Today’s cool Northern Web sites

Back in February 1997 when I opened my “Yukon & Alaska History” Web site, the Internet was an exciting new world. Wonderful new Web sites were appearing all the time, and I used to post links to the best I’d found that week. When I joined “The Mining Company” Web site directory as their Guide to Yukon & Alaska History a couple of months later, I started a “Site of the Day” feature (The Mining Company became About.com in 1999, by which time I was the Guide to Arctic/Northern Culture). The animated gif below was part of the first major ad program for The Mining Company.

Things eventually got pretty predictable and my “Site of the Day” became the “Site of the Week”. When I left About.com in 2001 to focus on ExploreNorth (a financially difficult decision), “Site of the Week” continued but a couple of years ago it became “Site of the Month“. This past spring I even quit that, as I just never found anything worth linking to as really special.

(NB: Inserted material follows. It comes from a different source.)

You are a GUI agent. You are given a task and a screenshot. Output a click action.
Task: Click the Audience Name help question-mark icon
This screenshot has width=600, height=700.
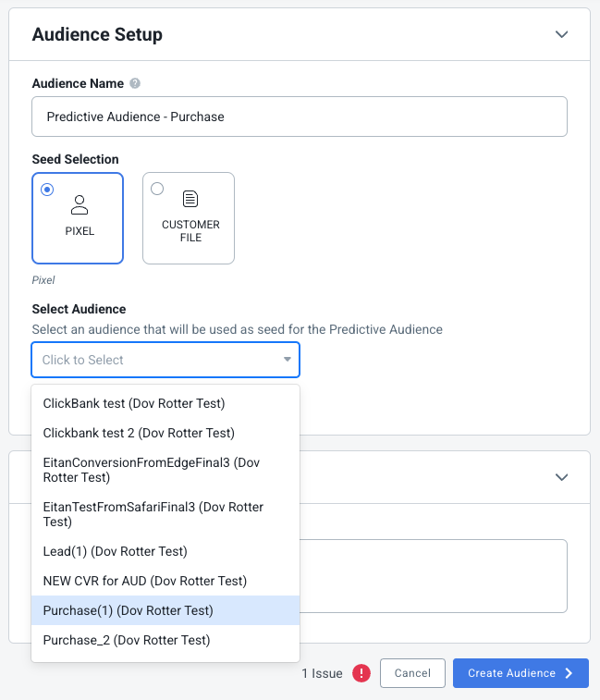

Today, while in the midst of updating hundreds of pages at ExploreNorth, though, I found Athropolis, a site about the Arctic aimed at kids [archived by the Wayback Machine]. Though the design looks very old, it’s huge, fairly easy to navigate, and fun. Whether you want trivia-of-the-day, news or weather from across the circumpolar North, or articles about sled dogs or the British “Discovery Service”, it’s there. Finding Athropolis makes me miss the way it used to be – I hope that I’m not just jaded after a decade+ of doing this.

Ned Rozell at the Alaska Science Forum can be counted on to deliver an interesting article about the North almost every week, but I found this week’s particularly fascinating as he discusses new laser-rangefinding equipment that’s being used to find out how high our tallest peaks really are. Maybe Mount Logan really has grown 23 feet since it was last measured in 1992?